= Rudolf Weyrich =

German mathematician, physicist, and inventor

Rudolf Weyrich (1894 – 1971) was a German mathematician, physicist, and inventor.

==Biography==
Weyrich studied at the University of Rostock and at the University of Breslau, where he received in 1922 his Promotion (Ph.D.) under Adolf Kneser. From 1923 to 1925 Weyrich was a Privatdocent at the University of Marburg. In 1925 he became a professor extraordinarius at the Deutsche Technische Hochschule Brünn. He worked there until 1945 when it was abolished as part of the expulsion of ethnic Germans from Czechoslovakia. From 1948 to 1950 Weyrich was a lecturer at the Braunschweig University of Technology.
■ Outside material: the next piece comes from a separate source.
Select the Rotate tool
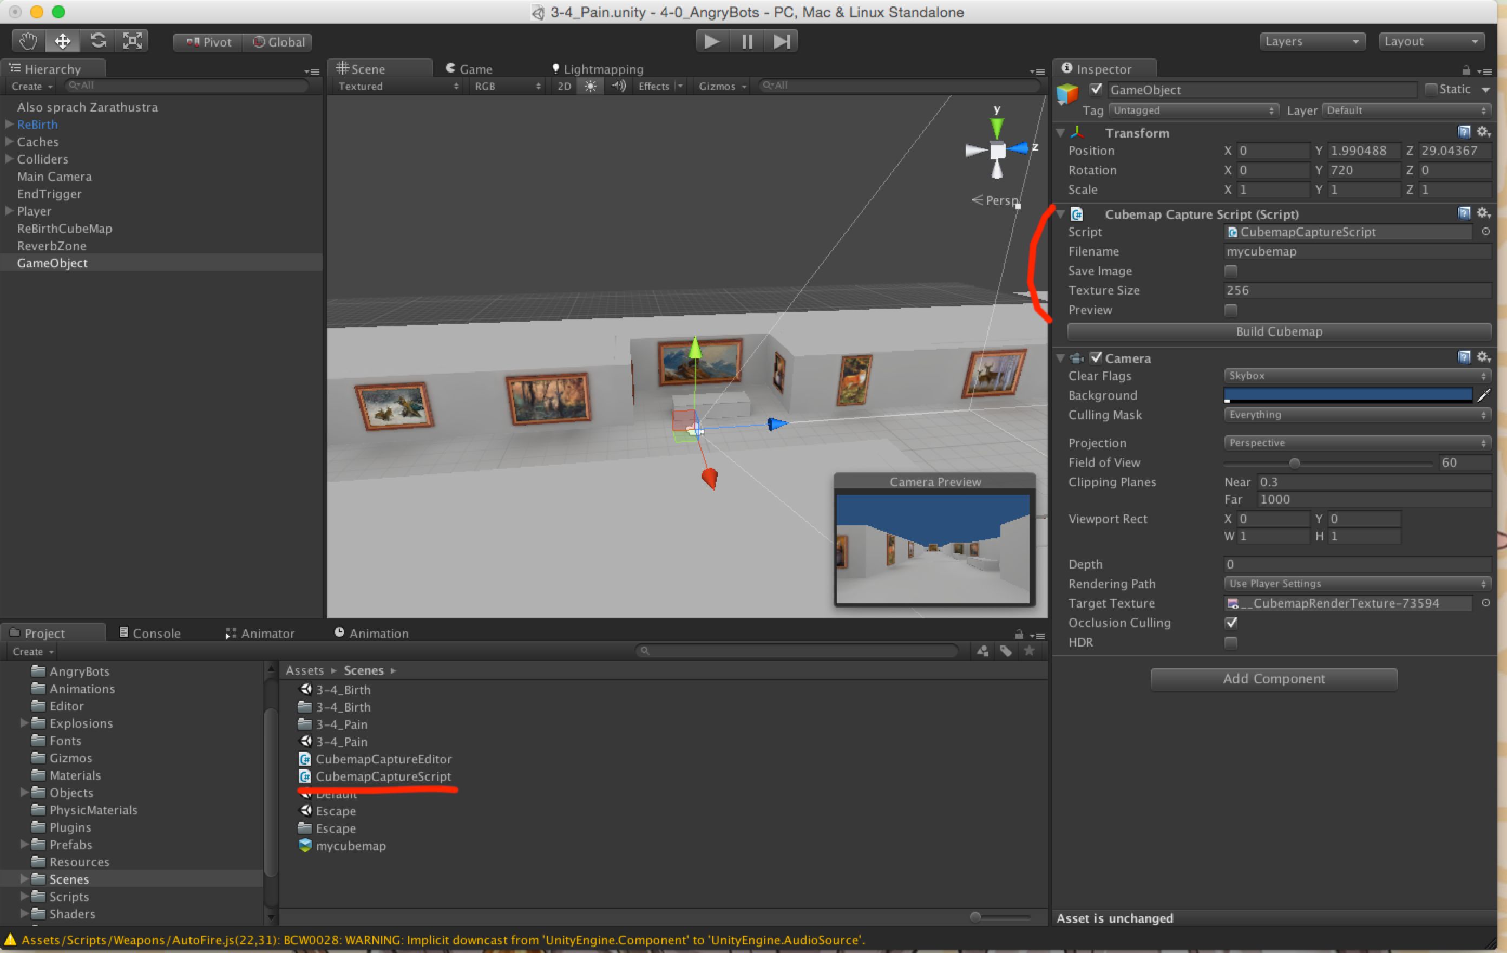Viewport: 1507px width, 953px height. pos(98,41)
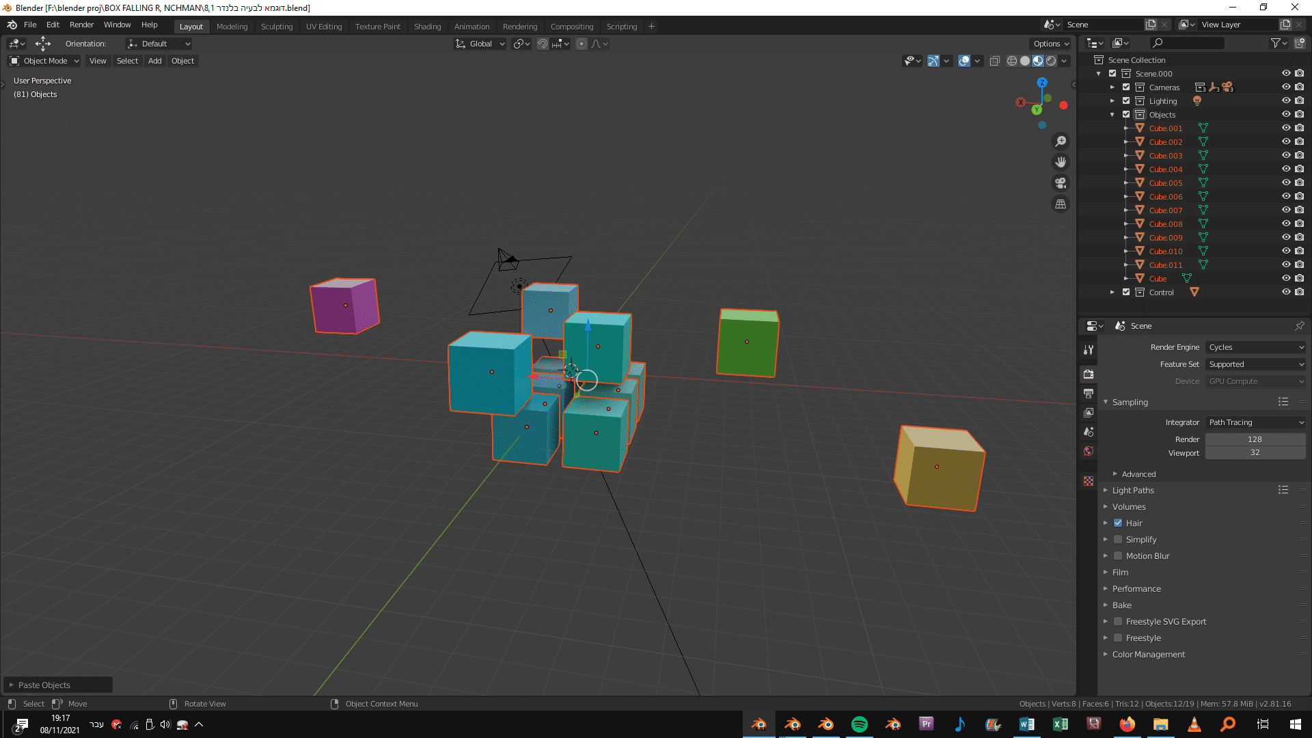This screenshot has width=1312, height=738.
Task: Click the Add menu in viewport header
Action: click(x=155, y=61)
In 1950 he was appointed a professor ordinarius at Istanbul Technical University, where he taught until his retirement in 1958. In retirement he lived in Braunschweig.

Rudolf Weyrich [...] served in World War I, was wounded at Brzeziny, and had consequently lost the sight in his left eye.

Weyrich was an Invited Speaker of the ICM in 1932 in Zurich.

==Selected publications==
- Beiträge zur Theorie der Kurven konstanter geodätischer Krümmung auf krummen Flächen Mathematische Zeitschrift 16, no. 1 (1923): 249–272.
- Zur Theorie der Ausbreitung elektromagnetischer Wellen längs der Erdoberfläche Annalen der Physik 390, no. 5 (1928): 552–580.
- Über das Strahlungsfeld einer endlichen Antenne zwischen zwei vollkommen leitenden Ebenen Annalen der Physik 394, no. 7 (1929): 794–804.
- Bemerkungen zu den Arbeiten „Zur Theorie der Ausbreitung elektromagnetischer Wellen längs der Erdoberfläche” ︁ und „Über das Strahlungsfeld einer endlichen Antenne zwischen zwei vollkommen leitenden Ebenen Annalen der Physik 401, no. 5 (1931): 513–518.
- Über einige Randwertprobleme, insbesondere der Elektrodynamik Journal für die reine und angewandte Mathematik 172 (1935): 133–150.
- Die Zylinderfunktionen und ihre Anwendungen Leipzig: BG Teubner, 1937. v+137 pp. (See also Bessel function.)

==Patents==
- "Transmitter and receiver for electromagnetic waves." U.S. Patent 2,044,413, issued June 16, 1936.